Looking at the entries below, state how many lines contain the word "will". Give the number alone.
..........
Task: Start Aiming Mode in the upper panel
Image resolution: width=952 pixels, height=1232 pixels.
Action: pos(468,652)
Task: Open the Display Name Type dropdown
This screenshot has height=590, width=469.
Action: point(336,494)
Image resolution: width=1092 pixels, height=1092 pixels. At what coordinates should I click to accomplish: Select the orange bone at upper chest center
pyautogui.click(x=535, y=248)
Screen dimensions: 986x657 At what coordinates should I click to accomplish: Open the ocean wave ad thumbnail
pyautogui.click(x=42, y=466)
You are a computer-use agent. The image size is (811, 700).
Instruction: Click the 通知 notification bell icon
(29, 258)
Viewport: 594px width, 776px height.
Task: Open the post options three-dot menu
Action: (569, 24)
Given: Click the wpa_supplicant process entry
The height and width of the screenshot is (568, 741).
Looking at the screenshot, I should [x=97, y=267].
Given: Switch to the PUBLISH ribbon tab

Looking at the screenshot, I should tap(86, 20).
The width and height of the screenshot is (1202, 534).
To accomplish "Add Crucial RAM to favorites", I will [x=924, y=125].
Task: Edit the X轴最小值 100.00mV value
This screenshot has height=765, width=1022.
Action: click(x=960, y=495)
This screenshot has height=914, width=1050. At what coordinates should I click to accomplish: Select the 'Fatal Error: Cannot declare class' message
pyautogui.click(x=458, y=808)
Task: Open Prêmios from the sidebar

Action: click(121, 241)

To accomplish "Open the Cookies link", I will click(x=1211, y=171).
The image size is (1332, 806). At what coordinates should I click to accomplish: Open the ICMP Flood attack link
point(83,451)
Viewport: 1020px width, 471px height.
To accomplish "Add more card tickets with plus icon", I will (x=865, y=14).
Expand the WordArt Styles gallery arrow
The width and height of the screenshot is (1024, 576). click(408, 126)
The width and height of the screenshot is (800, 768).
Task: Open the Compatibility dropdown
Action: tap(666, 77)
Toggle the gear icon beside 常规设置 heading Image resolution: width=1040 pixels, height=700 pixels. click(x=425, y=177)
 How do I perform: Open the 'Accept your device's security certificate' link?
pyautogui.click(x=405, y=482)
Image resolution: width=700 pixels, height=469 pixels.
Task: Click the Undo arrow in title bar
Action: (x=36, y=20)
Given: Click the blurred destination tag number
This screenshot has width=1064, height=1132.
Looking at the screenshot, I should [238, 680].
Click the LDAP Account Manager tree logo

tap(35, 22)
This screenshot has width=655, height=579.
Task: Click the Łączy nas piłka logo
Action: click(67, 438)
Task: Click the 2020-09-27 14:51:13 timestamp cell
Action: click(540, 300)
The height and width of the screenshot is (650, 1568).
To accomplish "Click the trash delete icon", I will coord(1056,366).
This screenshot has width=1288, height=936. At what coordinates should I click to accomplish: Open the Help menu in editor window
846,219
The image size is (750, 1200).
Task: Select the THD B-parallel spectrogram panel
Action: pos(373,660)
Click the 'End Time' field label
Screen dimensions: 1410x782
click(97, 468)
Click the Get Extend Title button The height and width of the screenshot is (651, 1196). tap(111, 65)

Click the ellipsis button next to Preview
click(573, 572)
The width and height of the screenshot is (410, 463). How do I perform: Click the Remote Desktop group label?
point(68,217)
..........
> **OUTPUT**: 4